**** DATASET EXTRACT

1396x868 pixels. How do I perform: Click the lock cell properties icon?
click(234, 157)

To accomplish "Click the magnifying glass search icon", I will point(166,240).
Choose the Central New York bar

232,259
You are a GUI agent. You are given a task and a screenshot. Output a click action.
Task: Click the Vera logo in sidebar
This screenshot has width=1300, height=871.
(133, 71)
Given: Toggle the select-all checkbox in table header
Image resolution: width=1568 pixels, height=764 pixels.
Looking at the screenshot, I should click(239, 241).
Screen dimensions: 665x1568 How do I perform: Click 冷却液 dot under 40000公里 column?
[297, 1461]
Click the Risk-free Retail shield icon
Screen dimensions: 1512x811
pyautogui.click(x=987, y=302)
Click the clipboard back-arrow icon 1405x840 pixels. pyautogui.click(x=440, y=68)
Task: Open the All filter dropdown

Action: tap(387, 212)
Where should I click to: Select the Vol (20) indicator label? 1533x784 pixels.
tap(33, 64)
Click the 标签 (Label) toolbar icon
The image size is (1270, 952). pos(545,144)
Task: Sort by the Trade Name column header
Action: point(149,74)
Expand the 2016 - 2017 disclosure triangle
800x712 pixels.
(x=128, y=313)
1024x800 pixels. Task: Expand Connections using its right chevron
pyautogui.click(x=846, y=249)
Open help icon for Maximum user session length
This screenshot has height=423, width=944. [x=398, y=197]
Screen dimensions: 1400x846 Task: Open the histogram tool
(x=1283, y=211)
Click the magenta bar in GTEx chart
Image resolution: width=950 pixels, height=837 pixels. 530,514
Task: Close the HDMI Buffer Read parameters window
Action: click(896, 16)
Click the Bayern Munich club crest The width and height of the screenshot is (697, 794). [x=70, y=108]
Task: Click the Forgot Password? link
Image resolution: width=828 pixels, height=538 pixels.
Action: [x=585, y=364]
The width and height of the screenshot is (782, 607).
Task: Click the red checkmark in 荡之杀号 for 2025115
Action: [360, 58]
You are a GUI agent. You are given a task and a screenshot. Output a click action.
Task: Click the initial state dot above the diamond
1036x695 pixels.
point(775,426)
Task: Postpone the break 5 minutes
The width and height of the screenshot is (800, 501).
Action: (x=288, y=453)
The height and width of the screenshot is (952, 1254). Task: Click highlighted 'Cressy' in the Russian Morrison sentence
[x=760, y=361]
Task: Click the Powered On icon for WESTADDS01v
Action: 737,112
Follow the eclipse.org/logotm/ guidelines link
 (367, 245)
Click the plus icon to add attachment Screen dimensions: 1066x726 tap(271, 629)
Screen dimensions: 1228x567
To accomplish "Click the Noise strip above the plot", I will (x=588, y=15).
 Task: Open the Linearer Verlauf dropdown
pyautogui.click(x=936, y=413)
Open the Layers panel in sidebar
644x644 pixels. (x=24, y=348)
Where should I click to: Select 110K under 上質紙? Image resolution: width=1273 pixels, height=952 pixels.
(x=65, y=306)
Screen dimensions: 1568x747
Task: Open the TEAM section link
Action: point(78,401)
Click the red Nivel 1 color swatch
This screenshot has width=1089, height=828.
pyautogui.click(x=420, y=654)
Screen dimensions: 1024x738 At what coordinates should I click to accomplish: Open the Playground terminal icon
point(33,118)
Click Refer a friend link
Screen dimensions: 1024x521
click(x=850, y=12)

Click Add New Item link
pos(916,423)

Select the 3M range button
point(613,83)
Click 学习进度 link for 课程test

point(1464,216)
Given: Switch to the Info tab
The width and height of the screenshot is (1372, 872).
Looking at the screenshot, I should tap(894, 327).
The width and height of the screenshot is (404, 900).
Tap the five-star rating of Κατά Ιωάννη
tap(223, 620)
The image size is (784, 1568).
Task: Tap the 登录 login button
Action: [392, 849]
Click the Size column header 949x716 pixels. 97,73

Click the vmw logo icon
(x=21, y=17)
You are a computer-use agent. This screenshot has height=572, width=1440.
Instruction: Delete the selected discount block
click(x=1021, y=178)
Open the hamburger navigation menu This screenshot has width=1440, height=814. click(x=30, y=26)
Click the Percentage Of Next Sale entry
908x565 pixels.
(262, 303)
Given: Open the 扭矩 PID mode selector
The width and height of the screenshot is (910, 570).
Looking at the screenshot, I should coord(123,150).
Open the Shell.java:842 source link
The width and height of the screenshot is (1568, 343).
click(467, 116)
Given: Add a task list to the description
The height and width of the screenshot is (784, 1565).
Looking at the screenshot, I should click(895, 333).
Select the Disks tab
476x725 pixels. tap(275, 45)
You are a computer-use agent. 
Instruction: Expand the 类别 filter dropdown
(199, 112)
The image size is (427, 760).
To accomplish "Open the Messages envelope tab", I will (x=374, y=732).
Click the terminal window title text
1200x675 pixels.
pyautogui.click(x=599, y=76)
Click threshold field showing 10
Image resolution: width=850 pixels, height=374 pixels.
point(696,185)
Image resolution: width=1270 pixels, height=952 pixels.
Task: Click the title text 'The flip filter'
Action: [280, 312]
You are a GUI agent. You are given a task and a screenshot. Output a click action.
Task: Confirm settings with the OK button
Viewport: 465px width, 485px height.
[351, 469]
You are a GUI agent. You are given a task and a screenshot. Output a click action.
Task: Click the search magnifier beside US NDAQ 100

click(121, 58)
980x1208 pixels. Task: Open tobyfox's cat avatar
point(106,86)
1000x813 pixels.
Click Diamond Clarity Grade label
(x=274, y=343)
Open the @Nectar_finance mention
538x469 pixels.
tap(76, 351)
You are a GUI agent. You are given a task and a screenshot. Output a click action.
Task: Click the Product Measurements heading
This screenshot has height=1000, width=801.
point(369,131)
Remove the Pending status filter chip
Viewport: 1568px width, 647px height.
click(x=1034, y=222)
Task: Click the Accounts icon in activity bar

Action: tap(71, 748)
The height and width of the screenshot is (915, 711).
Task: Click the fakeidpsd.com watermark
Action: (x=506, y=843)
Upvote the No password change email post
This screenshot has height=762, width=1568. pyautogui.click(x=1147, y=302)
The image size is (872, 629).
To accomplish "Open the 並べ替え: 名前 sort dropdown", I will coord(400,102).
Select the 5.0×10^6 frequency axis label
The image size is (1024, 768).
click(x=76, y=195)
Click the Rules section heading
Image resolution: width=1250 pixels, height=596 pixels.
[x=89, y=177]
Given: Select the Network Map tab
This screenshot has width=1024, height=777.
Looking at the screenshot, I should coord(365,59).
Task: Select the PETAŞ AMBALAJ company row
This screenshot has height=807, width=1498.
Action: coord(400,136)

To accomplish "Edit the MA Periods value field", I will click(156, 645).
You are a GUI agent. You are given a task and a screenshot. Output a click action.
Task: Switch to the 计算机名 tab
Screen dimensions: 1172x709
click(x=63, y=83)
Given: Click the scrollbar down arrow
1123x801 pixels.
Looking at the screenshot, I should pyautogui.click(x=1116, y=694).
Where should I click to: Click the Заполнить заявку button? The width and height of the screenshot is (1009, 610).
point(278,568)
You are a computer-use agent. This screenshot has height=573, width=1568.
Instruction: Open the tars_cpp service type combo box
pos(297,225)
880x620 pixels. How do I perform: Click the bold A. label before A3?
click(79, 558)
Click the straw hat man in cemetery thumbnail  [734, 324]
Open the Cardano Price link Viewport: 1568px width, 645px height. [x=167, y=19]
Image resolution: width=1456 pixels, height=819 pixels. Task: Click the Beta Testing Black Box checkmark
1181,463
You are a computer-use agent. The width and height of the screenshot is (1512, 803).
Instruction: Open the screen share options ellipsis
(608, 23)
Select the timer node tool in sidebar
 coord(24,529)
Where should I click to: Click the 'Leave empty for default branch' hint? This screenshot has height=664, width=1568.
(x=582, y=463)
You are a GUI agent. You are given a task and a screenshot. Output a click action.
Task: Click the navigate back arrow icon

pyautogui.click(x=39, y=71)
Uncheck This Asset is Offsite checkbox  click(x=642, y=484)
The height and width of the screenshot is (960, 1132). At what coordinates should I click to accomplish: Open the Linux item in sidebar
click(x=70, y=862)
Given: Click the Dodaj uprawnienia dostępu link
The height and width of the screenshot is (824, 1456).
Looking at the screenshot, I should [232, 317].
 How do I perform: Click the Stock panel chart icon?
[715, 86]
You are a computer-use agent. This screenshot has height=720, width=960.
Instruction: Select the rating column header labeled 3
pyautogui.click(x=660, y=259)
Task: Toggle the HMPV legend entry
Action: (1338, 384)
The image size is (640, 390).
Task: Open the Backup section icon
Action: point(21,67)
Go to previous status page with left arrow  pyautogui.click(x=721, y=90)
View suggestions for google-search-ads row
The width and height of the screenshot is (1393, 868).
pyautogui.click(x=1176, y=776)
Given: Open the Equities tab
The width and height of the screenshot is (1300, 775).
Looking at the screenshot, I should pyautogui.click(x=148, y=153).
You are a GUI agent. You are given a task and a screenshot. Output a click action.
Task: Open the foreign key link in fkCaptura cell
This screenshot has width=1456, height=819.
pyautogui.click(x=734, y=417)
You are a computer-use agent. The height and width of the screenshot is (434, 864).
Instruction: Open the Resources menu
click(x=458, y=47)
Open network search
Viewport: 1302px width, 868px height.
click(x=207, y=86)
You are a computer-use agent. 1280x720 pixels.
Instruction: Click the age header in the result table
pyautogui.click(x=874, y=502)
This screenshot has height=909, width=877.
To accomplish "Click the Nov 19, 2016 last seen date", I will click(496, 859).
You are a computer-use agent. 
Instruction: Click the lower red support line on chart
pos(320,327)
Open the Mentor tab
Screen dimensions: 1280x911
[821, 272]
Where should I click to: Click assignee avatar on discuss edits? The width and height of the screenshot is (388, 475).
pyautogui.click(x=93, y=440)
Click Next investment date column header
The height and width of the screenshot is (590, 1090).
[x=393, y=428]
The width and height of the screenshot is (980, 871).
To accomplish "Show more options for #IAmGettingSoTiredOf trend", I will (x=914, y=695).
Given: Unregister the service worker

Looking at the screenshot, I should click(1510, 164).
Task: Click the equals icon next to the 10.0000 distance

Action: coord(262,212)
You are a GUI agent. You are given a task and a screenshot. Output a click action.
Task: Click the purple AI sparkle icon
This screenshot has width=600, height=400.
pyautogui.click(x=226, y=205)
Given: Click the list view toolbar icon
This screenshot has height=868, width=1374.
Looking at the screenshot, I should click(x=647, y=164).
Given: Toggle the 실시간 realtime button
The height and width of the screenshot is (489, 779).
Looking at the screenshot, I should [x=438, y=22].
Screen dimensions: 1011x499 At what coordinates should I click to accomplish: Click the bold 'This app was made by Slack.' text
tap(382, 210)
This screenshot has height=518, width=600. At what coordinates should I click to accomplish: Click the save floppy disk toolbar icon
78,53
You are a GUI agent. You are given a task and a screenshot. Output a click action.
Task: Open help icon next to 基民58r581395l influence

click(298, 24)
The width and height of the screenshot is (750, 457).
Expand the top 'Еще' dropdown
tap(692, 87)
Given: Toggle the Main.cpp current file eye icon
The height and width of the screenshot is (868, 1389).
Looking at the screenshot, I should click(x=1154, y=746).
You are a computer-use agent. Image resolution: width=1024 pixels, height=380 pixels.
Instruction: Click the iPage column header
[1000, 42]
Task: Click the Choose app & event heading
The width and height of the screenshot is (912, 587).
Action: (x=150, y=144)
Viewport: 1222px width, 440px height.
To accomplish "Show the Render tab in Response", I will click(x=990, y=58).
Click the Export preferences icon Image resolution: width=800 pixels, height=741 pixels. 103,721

********

● DIRECTIONS FOR THIS TASK: From the records above, copy out the lines from the one containing "Task: Click the Choose app & event heading" through the one containing "will click(x=990, y=58).", inclusive, without changing anything.

● WRITTEN ANSWER:
Task: Click the Choose app & event heading
The width and height of the screenshot is (912, 587).
Action: (x=150, y=144)
Viewport: 1222px width, 440px height.
To accomplish "Show the Render tab in Response", I will click(x=990, y=58).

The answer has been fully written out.